Data extracted from a collection:
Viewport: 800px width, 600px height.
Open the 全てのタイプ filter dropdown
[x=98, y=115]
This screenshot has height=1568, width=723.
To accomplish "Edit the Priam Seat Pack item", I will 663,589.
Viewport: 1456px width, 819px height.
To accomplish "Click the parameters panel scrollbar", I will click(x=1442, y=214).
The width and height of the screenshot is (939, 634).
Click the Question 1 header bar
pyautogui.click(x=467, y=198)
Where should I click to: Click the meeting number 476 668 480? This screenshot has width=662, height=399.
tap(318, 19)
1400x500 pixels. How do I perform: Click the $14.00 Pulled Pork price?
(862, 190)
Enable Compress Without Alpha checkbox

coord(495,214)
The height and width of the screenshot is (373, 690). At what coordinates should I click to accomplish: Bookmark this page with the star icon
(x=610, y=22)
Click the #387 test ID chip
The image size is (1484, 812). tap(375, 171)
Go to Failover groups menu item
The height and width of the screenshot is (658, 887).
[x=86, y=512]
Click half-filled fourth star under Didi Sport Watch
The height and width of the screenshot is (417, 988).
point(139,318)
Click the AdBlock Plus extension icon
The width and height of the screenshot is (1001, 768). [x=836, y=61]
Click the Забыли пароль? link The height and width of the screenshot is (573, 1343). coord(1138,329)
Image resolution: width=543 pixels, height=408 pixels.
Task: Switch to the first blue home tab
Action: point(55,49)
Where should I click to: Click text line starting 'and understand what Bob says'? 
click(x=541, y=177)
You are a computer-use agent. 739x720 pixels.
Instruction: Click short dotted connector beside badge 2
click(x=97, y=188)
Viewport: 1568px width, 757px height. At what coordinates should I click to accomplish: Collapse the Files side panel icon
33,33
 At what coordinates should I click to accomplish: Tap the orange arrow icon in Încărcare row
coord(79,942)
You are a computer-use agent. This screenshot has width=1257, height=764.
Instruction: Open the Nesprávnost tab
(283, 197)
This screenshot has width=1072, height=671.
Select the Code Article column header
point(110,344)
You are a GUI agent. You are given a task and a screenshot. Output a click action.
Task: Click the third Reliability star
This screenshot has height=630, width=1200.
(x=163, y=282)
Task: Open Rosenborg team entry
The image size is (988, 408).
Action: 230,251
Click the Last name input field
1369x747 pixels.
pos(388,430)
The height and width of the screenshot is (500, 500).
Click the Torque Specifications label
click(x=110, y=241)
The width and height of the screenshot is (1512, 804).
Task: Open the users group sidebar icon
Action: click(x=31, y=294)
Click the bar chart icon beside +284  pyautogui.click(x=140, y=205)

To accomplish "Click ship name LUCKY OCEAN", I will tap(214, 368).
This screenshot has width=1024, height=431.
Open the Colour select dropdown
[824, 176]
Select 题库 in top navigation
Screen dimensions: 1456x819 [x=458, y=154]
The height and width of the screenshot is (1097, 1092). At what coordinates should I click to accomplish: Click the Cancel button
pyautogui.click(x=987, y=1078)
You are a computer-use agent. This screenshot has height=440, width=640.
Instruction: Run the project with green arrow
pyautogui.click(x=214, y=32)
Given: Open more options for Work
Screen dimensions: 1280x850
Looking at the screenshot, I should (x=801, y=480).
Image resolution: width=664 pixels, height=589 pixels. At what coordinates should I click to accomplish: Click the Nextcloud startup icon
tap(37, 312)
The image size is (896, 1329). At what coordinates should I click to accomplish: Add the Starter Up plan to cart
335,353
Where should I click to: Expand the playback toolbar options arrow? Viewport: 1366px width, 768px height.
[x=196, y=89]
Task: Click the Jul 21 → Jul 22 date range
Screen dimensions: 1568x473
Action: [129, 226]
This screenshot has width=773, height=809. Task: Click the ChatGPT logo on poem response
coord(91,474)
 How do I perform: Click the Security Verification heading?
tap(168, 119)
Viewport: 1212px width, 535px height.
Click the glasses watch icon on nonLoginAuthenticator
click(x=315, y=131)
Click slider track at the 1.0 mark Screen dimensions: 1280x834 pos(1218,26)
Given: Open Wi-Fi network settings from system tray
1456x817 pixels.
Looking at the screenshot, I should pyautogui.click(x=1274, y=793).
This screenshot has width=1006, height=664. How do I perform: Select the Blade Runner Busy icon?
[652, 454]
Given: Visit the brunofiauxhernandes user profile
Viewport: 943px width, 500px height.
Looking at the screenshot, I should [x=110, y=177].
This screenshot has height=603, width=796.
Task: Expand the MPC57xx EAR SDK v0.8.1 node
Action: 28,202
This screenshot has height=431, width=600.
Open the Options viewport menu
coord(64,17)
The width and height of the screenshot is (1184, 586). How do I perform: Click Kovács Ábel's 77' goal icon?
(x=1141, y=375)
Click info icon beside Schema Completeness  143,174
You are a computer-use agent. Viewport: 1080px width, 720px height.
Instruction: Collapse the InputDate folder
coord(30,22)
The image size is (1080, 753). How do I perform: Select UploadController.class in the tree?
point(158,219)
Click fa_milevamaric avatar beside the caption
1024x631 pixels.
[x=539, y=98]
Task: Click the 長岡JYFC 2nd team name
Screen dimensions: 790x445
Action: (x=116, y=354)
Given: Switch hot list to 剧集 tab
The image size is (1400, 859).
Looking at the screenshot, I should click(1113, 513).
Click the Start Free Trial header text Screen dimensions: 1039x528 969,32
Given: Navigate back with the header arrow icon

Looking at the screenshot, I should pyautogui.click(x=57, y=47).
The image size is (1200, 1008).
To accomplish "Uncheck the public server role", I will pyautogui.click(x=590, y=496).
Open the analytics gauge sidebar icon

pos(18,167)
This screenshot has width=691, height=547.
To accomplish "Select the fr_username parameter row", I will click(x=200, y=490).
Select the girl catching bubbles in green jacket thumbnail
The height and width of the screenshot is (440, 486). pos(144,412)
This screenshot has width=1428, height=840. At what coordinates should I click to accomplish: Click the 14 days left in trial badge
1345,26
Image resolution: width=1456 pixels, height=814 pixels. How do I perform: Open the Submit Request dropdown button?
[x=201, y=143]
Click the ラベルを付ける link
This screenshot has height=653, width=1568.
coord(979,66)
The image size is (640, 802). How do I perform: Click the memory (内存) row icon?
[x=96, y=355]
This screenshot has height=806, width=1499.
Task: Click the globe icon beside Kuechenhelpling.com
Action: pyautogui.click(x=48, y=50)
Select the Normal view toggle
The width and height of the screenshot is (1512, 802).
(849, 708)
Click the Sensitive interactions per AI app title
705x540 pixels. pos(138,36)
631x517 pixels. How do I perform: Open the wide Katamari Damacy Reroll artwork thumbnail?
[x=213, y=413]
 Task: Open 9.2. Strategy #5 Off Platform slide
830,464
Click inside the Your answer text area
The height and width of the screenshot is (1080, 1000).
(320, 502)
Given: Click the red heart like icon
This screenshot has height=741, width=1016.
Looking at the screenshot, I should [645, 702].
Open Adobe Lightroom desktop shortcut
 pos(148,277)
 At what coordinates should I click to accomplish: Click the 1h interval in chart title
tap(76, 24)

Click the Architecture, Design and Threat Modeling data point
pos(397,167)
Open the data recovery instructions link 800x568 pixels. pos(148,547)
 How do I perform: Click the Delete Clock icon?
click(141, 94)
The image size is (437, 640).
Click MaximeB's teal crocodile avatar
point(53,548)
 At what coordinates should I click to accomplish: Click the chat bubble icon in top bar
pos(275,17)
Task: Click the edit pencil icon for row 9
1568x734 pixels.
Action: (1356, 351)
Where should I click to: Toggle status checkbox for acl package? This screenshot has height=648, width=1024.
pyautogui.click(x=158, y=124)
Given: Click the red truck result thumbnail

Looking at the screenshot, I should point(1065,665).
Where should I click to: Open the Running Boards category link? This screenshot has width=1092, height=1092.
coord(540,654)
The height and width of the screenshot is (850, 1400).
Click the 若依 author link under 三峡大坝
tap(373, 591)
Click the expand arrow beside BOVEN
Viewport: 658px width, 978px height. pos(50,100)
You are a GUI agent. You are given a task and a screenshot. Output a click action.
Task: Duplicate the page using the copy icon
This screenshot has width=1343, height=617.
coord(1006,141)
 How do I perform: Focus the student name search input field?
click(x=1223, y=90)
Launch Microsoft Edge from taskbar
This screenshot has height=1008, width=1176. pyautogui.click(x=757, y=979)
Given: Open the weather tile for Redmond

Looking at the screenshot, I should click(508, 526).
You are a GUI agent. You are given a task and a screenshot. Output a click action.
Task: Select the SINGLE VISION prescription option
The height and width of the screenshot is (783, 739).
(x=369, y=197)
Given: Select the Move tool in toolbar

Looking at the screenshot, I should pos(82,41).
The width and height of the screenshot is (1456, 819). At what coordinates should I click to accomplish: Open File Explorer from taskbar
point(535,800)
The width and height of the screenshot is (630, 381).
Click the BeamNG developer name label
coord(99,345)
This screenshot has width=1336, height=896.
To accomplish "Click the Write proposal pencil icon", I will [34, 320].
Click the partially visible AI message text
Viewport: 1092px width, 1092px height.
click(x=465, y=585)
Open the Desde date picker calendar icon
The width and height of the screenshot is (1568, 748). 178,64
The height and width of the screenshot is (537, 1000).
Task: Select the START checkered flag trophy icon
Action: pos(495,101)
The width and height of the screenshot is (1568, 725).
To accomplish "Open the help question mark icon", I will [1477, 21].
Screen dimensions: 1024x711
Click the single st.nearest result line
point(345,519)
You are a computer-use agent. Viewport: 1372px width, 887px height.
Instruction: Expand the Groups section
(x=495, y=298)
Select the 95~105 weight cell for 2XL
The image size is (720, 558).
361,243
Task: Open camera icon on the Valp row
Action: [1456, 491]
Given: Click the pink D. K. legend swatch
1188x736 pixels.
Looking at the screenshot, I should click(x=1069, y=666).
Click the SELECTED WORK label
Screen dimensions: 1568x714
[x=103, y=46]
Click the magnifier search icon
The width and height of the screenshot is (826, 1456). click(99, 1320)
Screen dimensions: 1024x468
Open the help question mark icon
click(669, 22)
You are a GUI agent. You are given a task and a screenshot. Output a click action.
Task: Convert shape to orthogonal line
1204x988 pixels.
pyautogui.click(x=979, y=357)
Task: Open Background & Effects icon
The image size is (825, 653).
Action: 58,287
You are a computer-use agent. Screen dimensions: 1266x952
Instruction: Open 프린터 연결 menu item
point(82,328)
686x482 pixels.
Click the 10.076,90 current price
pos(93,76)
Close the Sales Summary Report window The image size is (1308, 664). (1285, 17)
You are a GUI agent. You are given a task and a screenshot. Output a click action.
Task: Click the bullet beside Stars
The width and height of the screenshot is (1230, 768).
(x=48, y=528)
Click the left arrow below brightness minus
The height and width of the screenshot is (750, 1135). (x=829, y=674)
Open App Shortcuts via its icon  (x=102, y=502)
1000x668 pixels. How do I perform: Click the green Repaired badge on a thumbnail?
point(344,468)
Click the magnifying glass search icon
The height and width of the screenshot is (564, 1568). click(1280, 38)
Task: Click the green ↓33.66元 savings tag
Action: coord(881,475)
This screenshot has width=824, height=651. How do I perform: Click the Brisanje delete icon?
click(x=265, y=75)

EXERCISE:
Copy the lines of the data above word for word, beginning with the line that contains "Screen dimensions: 1024x711" and ending after the line that contains "Action: [1456, 491]".

EXERCISE ANSWER:
Screen dimensions: 1024x711
Click the single st.nearest result line
point(345,519)
You are a computer-use agent. Viewport: 1372px width, 887px height.
Instruction: Expand the Groups section
(x=495, y=298)
Select the 95~105 weight cell for 2XL
The image size is (720, 558).
361,243
Task: Open camera icon on the Valp row
Action: [1456, 491]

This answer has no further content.